“How much better in all respects would it be that the owner himself should give some personal supervision to his property and to the state of those who dwell in it.”
And there was another class of “owners”—the middlemen—“the very curse that is incident in all society.”
“There are a great many middlemen dealing with these properties. A great deal of it is to let out in lodgings. A man goes and buys this wretched property at public auction in different parts of London to pay him 10 or 12 per cent., and he underlets it at so much a room to weekly tenants.”
“It is these small men who go into it to make a profit, and screw the poor, wretched holders down to the last farthing—in fact they get as much as they can out of the property, and do as little as they can.”
Some of the Medical Officers of Health referred to the difficulties of getting the “owners” to do anything to keep their property in order.
Thus the Medical Officer of Health for St. James’ wrote (1877–8):—
“On eastern border of parish a large number of houses are now increasingly being underleased in order to be let out as tenement-houses…. Dealers in these houses make enormous aggregate rentals out of the improvident working people whom they thus herd together; and persistent efforts on the part of the sanitary officers are needed to goad some of these ‘landlords’ into keeping their ‘property’ in a decent condition.”

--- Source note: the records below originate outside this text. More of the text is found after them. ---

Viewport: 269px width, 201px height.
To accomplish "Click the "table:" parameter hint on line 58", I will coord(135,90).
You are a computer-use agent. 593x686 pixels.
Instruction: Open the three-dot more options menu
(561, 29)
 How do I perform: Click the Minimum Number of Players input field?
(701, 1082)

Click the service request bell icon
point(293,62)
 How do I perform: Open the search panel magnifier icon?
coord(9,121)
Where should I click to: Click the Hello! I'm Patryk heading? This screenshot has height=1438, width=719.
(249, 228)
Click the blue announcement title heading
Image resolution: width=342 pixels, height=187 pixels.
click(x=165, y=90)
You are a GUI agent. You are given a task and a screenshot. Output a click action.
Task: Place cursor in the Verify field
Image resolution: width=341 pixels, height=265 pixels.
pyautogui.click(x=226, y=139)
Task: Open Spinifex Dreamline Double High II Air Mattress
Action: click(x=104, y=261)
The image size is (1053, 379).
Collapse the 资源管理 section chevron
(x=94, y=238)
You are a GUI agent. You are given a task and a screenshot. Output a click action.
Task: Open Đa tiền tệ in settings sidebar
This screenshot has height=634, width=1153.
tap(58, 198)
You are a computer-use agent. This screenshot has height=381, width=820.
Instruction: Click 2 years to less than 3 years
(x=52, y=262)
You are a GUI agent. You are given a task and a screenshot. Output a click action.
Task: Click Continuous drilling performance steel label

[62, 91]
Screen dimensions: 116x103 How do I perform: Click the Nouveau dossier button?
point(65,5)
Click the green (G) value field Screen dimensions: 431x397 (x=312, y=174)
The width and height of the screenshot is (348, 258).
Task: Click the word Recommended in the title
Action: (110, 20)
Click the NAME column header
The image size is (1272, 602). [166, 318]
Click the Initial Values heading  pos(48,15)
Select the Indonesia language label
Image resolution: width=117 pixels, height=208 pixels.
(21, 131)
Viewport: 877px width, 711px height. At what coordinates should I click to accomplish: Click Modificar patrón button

With a very large number of house-owners and other sanitary misdoers, nothing but the vigorous administration of the law would induce them to abate nuisances or do anything for their tenants.
“I am quite sure,” wrote the Medical Officer of Health for Hackney in 1880, “that a prompt and strict enforcement of the various sanitary Acts is beneficial not only to tenants, but landlords, because the latter will not allow tenants to occupy their houses who frequently bring them under the notice of the sanitary officers.”